A pesar de su muerte, el juez decidió decretar el divorcio, respetando la voluntad previamente manifestada.
El esposo, en desacuerdo, solicitó un amparo alegando que la muerte de su cónyuge ponía fin al juicio, argumento que fue aceptado por un tribunal colegiado, dejando sin efectos el divorcio.
Sin embargo, la albacea de la mujer presentó un recurso, defendiendo que su voluntad debía ser respetada incluso después de fallecer, en nombre de su dignidad y derecho al libre desarrollo de la personalidad.
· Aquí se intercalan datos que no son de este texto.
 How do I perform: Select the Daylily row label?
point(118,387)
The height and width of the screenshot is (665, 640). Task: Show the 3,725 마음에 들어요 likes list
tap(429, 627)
La SCJN tomó el caso y falló a favor de la mujer, señalando que mantener el vínculo matrimonial tras su muerte, a pesar de su expresa decisión de disolverlo, violaba su dignidad. Asimismo, estableció que la voluntad expresada en vida sobre temas personales, como el divorcio, debe tener efectos post mortem, al igual que un testamento.
En consecuencia, la Corte revocó la sentencia del tribunal que anulaba el divorcio y ordenó una nueva resolución, reconociendo así la autonomía de la fallecida.